Artículo de opinión: Dijo el poeta “Vuelve el rico a su riqueza, vuelve el pobre a su pobreza”

Por mi parte añado que todos volvemos a nuestra acostumbrada rutina, a vivir la vida con más tranquilidad y sosiego después de las carreras y agobios de los días previos a la Navidad.

Son fechas en las que vivimos frenéticamente pendientes de las compras y preparativos para los días tan especiales que se avecinan. Las amas y amos de casa se afanan para preparar las mejores viandas con las que sorprender y agasajar a su familia e invitados tirando la casa por la ventana y devanándose los sesos para elaborar la receta de su vida.

Cada familia opta por determinados platos a los que no renuncia año tras año. Otras se decantan por saborear un rico sancocho que, según algunos, debe ser el plato principal por ser una de nuestras comidas más típicas, pero los más tiramos de la carne, ya sea de cabrito o cochino, las papas arrugadas y, por su puesto, que no falten los mariscos.

Pasada la noche del veinticuatro nos queda año nuevo, cena que solucionamos, más o menos, como la anterior.

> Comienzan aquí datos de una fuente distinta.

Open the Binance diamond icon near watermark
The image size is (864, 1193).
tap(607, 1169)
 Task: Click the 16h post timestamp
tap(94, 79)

Pero aún nos falta por pasar la más bonita, la que encierra más emociones y alegrías, nos queda el día de Reyes dedicada a los más pequeños de la casa. En ella ponemos toda la carne en el asador con el fin de hacer feliz a nuestros pequeños, ardua tarea esta con los tiempos que corren, ya que con el paso de los años los gustos por los juguetes van cambiando y mucho.

Como en todo hay diversidad de gustos, pero cada vez más, los pequeños prefieren los juegos electrónicos, maquinitas como decimos los mayores, quedando a un lado los juegos didácticos, los de mesa para compartir en familia, siendo los libros los menos deseados.

Este año lo he vivido de cerca, y es triste ver lo poco o nada que se ilusionaban con un juego si no era electrónico. El caso es que, a la hora de hacer la carta, o preguntarles que piden a los Reyes, te dan una lista muy variada y los mayores tiramos de ella para hacer las compras.

Pero… ¿Qué ocurre? Que los mayores no entendemos de “maquinitas, nos vamos a lo que conocemos y lógicamente erramos en la elección”.